Pour moi, il n’y a pas de frontière entre être comédiens, être metteur en scène, être technicien, être auteur. Tout ça se confond pour qu’un projet existe. Surtout dans un département comme le nôtre. La hiérarchie professionnelle existe sur les grosses structures, mais je me considère comme un artisan du spectacle vivant. J’aime la technique, j’aime comprendre comment ça marche du début à la fin et connaitre tout ce qui fait le spectacle. Et petit à petit on précise sa place.
On vous a souvent vu dans du théâtre de rue. C’est un format que vous affectionnez ou ce sont les conditions qui se sont imposées ?
C’est un peu les deux. Le théâtre que j’ai appris à 16 ans est un théâtre magnifique mais il est un peu précieux et loin de la vraie vie. Mon chemin m’a amené à bousculer ce théâtre pour être plus proche du public, en sortant des grandes scènes pour aller à la rencontre de gens qui n’avaient pas prévu d’être spectateur à ce moment-là. On apprend avoir besoin de peu de choses pour embarquer le public.
Bousculer, c’est une habitude ! De La cigale et le lion qui bouscule La Fontaine à Zone 321 qui fait tout exploser !

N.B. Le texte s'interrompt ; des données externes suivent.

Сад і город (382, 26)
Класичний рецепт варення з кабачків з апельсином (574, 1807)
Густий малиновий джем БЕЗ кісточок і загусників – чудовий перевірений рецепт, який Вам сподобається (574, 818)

Je ne cherche pas forcément à bousculer, mais j’ai des choses à dire. Je suis choquée tous les jours par le monde qui m’entoure, les injustices, on est face à des murs. C’est ce qui nourrit mon écriture. Zone 321 est né à la fois d’une mémoire familiale avec mon Papy vélo qui est le personnage principal, et d’une science-fiction qui est une dystopie de la réalité. J’y met toute ma révolte.